Ten years ago, I was in North Carolina—specifically, in a small town outside Camp Lejeune—on a consulting assignment. I was bored stiff. The dialup at the hotel was awful—and yes, there was dialup; this was before wifi, before Ethernet in every room, and at least in this hotel before reliable plain old telephone service to every room. Even then I was an Internet addict, so this was like a virtual guarantee of death by boredom that night. So I got out and walked down the street from one strip mall to the other, ending up at a Wal-Mart. In the music section. Where I decided that it was the right sort of night to take a risk on an artist I had listened a little to but didn’t know that much about, and pick up OK Computer by Radiohead.

And something, even as I played the album through my computer’s crummy speakers, exploded in my head.

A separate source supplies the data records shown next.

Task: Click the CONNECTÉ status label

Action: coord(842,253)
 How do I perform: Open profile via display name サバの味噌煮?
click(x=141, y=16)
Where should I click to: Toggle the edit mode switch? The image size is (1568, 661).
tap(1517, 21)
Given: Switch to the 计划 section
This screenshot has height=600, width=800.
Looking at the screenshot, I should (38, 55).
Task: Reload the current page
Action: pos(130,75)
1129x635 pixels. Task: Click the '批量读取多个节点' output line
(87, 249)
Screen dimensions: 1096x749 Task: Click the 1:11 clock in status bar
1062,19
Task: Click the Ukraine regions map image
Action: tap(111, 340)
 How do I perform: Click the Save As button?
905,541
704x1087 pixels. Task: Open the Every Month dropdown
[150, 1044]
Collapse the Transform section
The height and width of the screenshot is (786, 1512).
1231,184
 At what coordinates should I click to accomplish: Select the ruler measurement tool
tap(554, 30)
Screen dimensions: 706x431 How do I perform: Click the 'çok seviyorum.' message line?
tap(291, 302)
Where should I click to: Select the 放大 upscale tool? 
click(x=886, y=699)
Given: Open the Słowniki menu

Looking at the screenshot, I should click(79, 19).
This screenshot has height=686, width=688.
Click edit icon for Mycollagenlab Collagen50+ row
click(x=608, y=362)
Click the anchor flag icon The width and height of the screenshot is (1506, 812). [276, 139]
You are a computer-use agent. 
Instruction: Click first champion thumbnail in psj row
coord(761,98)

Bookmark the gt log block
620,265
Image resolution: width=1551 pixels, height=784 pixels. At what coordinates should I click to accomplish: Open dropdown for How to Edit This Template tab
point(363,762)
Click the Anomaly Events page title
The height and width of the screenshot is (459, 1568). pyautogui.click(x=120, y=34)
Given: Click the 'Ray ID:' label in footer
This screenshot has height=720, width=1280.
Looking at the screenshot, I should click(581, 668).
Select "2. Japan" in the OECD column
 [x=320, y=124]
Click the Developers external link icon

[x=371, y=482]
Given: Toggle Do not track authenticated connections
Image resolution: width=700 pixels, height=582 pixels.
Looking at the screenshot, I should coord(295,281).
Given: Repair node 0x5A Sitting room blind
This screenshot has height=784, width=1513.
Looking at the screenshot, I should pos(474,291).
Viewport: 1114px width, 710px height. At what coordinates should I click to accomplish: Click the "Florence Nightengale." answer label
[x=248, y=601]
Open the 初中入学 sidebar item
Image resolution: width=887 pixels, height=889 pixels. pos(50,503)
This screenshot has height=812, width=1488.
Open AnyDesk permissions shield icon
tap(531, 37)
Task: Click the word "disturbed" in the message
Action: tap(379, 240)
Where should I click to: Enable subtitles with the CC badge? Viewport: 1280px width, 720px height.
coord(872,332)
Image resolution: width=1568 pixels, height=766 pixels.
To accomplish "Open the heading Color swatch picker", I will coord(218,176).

Ten years on, and I am writing a blog post at my parents’ retirement house in western North Carolina, over wifi while I download OKX, a tribute to OK Computer. While I haven’t heard of most of the artists on the album, those I have—Doveman and the inimitable John Vanderslice—make me think that this is going to be pretty darn good.

A lot has changed in the intervening ten years, but the basic message of impersonal alienation has more relevance than ever before.

Alive, still

All indications to the contrary, I’m still alive. It has been a lovely, if thundery, few days here in the mountains to the north and west of Asheville. Food has been commensurate with past experiences—steak at my uncle’s on Tuesday night, big southern breakfast Wednesday (eggs, sausage, sawmill gravy, biscuits, grits, tomatoes, cantaloupe, fig preserves, and black black coffee), a repeat of the fish tacos experiment last night. Tonight we’re going to make our way to the Jarrett House—if there is a connection to our family other than the name, it’s a distant one—for some fried chicken and trout.

Then, if we survive the meals, we’ll go to a rare movie on Friday, then get back on the road Saturday to go back to New Jersey, where we can collect the dogs and head for home.